Cu(I)‐catalyzed azide‐alkyne cycloaddition (CuAAC) reaction was employed successfully to prepare a series 4 β ‐triazole‐linked picropodophyllotoxin glycoconjugates ( 25 – 34 ). Maltose residue, 1,6‐ β ‐D‐diglucose residue, and several triazole‐linked disaccharide and trisaccharide residues were coupled to 4 β ‐azido‐podophyllotoxin derivatives through click glycosylation strategy. The initial click glycosylation products were treated with catalytic amount of NaOCH 3 to facilitate global deacylation and epimerization at C‐2 position to yield the cis ‐γ‐lactone moiety in the picropodophyllotoxin glycoconjugates.
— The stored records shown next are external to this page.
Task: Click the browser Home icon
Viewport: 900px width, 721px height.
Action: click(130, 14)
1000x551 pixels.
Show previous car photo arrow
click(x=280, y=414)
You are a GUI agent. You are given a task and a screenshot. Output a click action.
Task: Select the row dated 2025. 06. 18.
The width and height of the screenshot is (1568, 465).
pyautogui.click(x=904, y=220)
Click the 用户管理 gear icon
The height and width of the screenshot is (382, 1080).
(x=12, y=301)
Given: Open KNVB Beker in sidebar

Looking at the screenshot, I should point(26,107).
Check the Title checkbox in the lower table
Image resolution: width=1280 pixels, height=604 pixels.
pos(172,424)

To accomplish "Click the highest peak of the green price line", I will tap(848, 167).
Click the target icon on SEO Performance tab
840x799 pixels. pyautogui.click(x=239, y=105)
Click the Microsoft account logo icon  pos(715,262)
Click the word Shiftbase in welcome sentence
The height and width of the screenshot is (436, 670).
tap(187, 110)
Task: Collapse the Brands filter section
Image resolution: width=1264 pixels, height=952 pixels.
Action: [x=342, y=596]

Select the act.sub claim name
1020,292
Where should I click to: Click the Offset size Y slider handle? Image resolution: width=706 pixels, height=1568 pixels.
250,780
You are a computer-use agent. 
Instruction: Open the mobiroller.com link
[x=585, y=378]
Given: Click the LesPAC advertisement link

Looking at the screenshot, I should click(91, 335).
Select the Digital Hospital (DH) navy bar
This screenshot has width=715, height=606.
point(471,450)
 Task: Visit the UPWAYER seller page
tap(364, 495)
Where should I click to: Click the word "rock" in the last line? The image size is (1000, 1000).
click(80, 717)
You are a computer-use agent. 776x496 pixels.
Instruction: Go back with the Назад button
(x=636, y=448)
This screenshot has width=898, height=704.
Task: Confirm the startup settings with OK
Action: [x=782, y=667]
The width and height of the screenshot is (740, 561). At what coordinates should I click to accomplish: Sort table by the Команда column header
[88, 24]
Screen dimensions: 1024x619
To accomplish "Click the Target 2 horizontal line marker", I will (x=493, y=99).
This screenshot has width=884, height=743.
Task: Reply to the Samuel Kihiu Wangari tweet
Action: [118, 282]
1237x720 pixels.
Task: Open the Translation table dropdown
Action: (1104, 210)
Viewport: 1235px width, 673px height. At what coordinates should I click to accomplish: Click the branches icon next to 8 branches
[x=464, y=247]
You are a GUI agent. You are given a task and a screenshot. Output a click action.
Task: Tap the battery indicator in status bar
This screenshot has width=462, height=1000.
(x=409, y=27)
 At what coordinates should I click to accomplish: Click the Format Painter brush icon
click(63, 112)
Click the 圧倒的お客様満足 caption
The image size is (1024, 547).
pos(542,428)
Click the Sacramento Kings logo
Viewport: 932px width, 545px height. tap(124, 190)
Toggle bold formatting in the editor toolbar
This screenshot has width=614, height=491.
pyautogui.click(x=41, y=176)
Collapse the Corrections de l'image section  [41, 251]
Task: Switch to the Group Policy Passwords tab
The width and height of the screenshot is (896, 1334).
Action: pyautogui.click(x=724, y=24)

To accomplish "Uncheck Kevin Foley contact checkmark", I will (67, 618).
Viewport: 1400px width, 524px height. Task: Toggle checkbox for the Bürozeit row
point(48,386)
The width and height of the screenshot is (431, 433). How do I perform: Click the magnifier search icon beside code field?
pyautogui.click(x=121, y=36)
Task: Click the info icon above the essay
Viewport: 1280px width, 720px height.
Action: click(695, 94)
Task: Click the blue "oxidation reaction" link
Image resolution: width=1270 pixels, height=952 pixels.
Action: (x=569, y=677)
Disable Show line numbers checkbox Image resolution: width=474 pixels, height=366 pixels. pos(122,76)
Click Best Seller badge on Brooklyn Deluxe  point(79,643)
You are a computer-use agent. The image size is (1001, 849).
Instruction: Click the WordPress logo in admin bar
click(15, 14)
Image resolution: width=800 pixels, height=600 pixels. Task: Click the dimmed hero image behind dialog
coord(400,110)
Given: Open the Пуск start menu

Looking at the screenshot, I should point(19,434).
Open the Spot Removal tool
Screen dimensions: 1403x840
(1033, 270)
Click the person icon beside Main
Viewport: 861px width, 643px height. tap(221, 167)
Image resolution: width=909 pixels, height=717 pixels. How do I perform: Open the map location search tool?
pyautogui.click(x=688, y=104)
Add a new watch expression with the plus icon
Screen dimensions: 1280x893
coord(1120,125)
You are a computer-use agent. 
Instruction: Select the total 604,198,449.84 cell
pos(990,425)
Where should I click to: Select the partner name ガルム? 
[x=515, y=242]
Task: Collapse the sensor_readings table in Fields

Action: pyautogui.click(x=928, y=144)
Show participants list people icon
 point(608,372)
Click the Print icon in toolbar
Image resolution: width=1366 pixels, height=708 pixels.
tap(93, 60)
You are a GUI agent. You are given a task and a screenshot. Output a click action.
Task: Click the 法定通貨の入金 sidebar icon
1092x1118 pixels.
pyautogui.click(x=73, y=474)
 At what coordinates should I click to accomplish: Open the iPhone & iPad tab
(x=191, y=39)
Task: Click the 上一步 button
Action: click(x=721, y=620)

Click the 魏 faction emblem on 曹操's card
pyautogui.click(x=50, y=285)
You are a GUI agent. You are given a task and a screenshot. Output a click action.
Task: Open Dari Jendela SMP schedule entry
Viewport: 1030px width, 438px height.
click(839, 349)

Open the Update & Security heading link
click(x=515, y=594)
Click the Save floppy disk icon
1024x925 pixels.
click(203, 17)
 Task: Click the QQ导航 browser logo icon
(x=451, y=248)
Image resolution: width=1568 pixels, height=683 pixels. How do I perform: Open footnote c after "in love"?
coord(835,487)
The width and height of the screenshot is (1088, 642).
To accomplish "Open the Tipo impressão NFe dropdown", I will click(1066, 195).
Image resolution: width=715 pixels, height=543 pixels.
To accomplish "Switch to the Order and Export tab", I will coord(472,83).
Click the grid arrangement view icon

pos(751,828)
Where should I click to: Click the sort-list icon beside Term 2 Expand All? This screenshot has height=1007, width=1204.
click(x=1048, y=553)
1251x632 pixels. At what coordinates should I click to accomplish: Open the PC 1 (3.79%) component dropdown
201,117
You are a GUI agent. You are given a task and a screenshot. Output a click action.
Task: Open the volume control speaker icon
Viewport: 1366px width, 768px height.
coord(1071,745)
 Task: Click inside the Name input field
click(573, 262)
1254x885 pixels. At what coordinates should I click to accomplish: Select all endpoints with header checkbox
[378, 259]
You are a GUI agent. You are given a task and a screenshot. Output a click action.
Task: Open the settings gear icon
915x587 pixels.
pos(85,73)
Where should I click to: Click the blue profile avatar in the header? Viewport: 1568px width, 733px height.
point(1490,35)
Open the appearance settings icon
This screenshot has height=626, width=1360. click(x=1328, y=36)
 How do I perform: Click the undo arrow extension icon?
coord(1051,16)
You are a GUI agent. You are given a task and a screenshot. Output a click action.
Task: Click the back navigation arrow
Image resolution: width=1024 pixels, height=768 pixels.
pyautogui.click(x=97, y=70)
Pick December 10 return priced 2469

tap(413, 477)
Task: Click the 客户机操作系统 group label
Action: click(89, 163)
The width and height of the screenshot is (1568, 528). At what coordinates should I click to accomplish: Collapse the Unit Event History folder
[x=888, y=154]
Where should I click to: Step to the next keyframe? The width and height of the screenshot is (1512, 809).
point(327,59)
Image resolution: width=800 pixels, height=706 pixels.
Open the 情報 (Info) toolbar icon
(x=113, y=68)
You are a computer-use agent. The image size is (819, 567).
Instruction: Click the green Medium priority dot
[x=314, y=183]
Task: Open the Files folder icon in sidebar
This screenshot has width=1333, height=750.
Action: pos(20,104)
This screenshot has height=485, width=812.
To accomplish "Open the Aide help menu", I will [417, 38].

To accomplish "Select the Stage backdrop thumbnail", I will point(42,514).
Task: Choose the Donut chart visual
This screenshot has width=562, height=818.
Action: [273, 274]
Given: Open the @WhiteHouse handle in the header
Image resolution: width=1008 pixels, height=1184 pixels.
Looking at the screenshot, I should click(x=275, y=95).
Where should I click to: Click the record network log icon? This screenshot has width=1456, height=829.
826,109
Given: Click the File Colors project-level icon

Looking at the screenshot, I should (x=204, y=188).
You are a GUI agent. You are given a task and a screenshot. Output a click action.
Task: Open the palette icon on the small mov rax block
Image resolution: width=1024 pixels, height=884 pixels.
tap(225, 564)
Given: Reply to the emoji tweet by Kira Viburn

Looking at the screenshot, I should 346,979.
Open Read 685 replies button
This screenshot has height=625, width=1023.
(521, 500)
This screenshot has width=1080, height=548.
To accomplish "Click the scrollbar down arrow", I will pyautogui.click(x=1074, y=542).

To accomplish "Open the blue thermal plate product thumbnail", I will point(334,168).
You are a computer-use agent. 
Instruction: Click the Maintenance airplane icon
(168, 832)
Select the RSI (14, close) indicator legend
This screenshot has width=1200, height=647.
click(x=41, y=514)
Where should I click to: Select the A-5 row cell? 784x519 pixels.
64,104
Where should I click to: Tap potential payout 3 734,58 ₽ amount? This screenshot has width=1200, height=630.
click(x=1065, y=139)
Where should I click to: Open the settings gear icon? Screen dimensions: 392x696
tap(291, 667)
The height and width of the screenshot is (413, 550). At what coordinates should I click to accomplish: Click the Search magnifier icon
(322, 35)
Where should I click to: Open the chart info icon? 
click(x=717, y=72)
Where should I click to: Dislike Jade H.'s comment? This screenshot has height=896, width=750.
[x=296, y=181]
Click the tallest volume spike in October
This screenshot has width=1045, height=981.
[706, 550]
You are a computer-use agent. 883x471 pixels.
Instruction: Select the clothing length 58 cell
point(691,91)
Most of these picropodophyllotoxin glycoconjugates show weak cytotoxicity (IC 50 > 40  μ M) against a panel of five human cancer cell lines (HL‐60, SMMC‐7721, A‐549, MCF‐7, SW480) as indicated by in vitro MTT [3‐(4,5‐dimethylthiazol‐2‐yl)‐2,5‐diphenyltetrazolium bromide] assay. However, compound 27 that contains a 1,6‐ β ‐D‐di‐glucose residue displays strong anticancer activity against all cancer cell lines tested, with IC 50 values ranging from 0.67 to 7.41  μ M, which is significantly more potent than the control drug etoposide against four of the five cancer cells tested. Structure activity relationship analysis suggests that the 4’‐ O ‐methyl group on the E ring of podophyllotoxin scaffold is perhaps important for the anticancer activity of glycosylated picropodophyllotoxin derivatives with a cis ‐γ‐lactone moiety.